Surge Teamwork: Op UNIFIER Works with Op ORBITAL in Dnipro
Tags: Operations and exercises
By Captain Felix Odartey-Wellington, Joint Task Force-Ukraine Public Affairs Officer
DNIPRO, UKRAINE. “When we heard a team of French-Canadians were coming to support us in training, we didn’t know what to think,” Lieutenant Hugo Hunter of Operation ORBITAL says jokingly at his base in Dnipro on June 21, 2019.
In May 2019, when demand more than tripled for the British Army’s Operation ORBITAL training program for Ukrainian military at Dnipro, less than a three-hour drive from the Donbass conflict zone, the British team knew who to call: the Canadians. And Lieutenant Hunter says the Canadian surge team deployed in response didn’t disappoint.

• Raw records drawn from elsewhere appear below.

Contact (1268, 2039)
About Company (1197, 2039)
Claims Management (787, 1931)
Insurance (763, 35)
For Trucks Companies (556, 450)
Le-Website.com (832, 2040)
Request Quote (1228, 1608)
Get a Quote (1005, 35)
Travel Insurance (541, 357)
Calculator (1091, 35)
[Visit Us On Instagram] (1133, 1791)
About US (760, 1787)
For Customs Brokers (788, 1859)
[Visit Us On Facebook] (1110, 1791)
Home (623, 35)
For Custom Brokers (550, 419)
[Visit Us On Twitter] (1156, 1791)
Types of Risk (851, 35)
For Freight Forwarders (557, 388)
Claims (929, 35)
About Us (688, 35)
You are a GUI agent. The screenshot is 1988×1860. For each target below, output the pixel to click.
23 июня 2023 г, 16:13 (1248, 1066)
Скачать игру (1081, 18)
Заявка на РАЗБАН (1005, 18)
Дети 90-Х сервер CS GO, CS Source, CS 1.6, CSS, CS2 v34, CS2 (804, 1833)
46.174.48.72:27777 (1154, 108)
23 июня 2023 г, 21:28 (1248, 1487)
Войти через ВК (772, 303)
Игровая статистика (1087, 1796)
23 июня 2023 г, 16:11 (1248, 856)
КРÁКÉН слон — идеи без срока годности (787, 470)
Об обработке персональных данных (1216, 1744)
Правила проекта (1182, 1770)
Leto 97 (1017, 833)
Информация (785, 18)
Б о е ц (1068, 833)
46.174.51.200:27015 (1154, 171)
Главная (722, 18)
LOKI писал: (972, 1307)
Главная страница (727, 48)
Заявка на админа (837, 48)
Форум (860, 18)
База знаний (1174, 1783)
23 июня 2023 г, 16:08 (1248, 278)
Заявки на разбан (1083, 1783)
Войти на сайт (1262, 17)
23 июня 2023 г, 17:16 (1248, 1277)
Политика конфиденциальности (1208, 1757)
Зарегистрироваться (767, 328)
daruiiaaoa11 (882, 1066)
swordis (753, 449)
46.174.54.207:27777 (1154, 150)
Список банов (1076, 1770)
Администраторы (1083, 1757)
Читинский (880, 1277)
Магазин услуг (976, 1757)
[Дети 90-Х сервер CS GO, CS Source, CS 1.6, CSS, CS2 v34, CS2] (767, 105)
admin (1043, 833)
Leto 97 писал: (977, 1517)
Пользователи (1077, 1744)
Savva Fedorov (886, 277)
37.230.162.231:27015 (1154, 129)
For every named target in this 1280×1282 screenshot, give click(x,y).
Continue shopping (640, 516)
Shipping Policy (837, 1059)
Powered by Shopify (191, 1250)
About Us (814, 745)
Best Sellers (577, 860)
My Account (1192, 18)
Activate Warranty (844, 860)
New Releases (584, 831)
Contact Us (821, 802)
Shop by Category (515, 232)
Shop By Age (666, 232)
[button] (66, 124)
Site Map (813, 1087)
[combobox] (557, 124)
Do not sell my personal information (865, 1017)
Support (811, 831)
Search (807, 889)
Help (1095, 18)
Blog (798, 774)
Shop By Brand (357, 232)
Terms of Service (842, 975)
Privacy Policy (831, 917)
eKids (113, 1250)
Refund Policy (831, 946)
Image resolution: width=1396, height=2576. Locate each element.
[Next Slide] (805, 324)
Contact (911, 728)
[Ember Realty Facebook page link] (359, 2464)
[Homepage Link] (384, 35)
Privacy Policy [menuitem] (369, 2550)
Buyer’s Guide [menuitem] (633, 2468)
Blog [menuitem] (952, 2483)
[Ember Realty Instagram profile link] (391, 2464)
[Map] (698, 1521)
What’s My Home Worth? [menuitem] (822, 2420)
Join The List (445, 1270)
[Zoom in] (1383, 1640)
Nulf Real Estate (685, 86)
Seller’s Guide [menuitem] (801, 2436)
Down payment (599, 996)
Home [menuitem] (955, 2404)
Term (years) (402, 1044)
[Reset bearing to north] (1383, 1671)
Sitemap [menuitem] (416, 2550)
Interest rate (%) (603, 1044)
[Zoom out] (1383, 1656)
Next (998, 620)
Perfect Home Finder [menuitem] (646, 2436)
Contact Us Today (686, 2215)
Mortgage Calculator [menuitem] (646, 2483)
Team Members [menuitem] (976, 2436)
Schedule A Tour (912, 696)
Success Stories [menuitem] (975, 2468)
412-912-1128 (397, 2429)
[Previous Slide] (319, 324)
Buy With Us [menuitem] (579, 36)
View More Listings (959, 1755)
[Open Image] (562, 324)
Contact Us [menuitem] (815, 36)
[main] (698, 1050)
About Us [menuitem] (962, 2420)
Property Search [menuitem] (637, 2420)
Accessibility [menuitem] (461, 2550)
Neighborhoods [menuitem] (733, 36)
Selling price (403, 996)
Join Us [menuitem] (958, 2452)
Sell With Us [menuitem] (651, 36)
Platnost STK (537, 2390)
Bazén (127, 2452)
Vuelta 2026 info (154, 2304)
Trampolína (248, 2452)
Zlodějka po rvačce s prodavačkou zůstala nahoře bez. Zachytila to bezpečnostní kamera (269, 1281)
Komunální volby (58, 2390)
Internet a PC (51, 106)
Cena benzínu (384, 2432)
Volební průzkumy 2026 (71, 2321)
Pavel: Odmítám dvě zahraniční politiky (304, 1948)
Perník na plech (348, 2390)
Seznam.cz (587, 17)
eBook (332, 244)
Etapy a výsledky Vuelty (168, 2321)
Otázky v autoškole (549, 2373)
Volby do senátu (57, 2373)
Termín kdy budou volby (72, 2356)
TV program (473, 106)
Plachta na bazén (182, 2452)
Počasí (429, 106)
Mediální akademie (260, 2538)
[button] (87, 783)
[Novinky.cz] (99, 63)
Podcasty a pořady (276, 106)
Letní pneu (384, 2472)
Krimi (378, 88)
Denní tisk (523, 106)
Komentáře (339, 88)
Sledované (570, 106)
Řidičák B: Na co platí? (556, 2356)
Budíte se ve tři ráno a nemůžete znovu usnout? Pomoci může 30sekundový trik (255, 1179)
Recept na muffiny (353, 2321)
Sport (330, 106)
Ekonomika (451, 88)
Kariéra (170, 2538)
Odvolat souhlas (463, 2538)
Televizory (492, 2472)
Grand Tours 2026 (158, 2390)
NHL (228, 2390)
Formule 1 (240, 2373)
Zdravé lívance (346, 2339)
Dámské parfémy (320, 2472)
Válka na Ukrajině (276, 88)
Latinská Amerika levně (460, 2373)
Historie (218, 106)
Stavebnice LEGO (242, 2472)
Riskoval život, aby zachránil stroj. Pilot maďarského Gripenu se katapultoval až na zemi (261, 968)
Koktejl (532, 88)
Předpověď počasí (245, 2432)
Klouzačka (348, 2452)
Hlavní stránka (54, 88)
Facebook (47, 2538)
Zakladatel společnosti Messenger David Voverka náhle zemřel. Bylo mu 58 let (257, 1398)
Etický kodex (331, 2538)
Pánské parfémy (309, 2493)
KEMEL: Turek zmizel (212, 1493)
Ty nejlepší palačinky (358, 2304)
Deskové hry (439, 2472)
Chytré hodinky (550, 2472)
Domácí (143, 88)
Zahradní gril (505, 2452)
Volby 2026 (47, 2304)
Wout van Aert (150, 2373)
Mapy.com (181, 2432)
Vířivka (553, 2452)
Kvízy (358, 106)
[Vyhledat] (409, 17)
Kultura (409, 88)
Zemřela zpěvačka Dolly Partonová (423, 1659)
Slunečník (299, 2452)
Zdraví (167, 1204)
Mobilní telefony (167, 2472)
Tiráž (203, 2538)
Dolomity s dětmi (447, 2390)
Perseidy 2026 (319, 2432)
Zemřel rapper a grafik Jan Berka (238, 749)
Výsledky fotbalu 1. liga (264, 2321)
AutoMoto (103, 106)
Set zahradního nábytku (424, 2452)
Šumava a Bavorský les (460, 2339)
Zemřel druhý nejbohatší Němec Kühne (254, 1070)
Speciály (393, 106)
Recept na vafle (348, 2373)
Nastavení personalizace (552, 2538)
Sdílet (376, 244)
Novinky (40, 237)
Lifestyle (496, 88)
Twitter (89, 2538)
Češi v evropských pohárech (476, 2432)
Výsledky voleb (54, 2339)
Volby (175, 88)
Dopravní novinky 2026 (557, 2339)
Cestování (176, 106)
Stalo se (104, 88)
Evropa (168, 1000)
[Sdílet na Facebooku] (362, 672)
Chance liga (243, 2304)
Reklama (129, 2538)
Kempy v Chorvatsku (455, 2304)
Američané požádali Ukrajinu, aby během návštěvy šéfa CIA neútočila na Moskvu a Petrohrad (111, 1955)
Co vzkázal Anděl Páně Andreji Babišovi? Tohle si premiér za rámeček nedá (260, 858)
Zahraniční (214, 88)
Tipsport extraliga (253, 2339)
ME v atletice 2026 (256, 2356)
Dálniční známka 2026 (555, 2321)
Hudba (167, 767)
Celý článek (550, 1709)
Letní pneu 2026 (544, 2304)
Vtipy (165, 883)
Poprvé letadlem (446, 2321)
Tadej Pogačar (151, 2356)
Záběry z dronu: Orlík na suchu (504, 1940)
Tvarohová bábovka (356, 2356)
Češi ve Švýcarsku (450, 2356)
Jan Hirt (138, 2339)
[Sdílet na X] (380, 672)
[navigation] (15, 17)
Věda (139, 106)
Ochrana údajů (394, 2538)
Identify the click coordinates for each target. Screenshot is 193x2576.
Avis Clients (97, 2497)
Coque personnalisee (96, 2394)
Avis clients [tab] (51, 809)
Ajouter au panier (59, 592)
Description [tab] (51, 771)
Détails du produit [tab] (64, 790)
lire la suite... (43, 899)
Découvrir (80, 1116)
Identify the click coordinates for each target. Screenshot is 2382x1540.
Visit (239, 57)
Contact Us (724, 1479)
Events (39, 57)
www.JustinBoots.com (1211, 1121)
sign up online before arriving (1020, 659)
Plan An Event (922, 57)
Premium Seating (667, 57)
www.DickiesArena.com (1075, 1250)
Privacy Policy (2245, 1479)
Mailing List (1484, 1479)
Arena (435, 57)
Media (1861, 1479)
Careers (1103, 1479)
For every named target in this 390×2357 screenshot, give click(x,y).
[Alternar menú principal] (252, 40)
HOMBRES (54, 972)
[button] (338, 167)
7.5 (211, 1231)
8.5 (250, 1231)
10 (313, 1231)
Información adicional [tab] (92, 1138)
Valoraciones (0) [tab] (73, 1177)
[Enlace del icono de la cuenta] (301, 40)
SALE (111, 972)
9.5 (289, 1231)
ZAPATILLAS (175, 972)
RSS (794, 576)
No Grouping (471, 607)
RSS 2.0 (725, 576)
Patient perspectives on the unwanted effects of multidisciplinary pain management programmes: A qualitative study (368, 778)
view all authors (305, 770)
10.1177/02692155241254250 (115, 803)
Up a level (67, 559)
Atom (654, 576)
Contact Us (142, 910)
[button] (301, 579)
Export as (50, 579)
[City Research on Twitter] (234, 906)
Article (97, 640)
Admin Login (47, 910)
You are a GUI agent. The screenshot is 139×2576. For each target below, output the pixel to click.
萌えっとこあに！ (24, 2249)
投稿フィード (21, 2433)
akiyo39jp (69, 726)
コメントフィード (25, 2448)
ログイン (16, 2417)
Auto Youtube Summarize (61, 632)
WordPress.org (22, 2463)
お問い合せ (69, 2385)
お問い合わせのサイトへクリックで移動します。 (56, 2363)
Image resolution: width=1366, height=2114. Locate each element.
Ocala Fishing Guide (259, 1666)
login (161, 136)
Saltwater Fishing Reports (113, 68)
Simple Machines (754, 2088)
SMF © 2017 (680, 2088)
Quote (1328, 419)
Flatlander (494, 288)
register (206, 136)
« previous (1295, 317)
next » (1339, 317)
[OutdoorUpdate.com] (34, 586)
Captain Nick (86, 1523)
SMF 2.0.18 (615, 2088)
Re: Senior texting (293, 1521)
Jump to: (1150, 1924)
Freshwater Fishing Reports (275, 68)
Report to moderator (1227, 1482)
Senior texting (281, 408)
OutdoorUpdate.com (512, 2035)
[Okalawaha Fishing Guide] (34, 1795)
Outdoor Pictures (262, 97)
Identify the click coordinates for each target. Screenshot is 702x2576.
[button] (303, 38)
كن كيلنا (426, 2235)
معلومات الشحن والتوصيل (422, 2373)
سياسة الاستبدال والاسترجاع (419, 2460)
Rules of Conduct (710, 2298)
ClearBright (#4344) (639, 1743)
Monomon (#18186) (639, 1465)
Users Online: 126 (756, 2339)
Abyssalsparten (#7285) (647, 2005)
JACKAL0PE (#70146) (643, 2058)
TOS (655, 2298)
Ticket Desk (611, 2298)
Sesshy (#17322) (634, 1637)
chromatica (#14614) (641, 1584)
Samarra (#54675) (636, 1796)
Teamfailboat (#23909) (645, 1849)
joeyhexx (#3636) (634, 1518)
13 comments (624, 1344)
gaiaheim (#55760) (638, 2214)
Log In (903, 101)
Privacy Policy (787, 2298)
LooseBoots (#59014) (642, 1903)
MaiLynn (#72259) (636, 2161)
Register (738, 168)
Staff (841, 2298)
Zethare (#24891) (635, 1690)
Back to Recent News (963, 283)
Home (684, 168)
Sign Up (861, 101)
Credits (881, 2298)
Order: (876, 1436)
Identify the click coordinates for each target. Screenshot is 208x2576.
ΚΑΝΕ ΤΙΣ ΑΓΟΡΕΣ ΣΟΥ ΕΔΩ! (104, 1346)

Sergeant Phillippe Bernier of 12e Régiment blindé du Canada leads the team that includes Master Corporal Nicolas Boily, Corporal Patrick Paradis and Corporal Jonathan Michel, all of 3e Battalion, Royal 22e Régiment. “We all have experience in overseas combat and training missions including deployments to Afghanistan and Poland,” he notes of his team.
The team is part of Operation UNIFIER. This is the Canadian Armed Forces (CAF) training mission supporting the Security Forces of Ukraine in collaboration with other international partners, including the United Kingdom.
In Dnipro, the Canadians are instructing under a British operation to Ukrainian personnel from different military elements. This is happening hundreds of kilometers away from the Canadian headquarters in Starychi. Throw in instructing with foreign weapons, the challenge of navigating thick Québécois and Cockney accents, and the need for French-Canadian soldiers to instruct in English, translated to Ukrainian, and you will have a good idea of the dynamics of the unique partnership between the Op ORBITAL and Op UNIFIER teams.
“Being close to the Donbass and seeing battle-hardened soldiers as our students, we have an even stronger sense of purpose,” observes Sergeant Bernier. “We are CAF ambassadors so for us it is also about rapport-building.”
The rapport-building has worked. One of the Ukrainian students, Senior Sergeant Oleksandr says “We find a kindred spirit in the Canadians. Just their bearing shows that they are professionals with combat experience. What they teach is very practical and for those of us who know combat, we know it is relevant. We speak the same language as warriors.”
Lieutenant Hunter is similarly full of praise for the Canadians. “It was great to have the extra support,” he says, “and even better to have the Canadians because of the similarities in tactics and even jokes. It was just like having extra British troops. And the level of their instructional capability is of a high standard.”
“It helps that the Canadians are proficient with some of the weapon systems used in Ukraine,” Lieutenant Hunter notes. “And we learned from each other: I’ve improved my French and they’ve improved their English.”
This resonates with Sergeant Bernier and his team. “Working with Op ORBITAL broadens our scope and the British are very welcoming,” he says. “We will welcome more teamwork opportunities with Op ORBITAL.”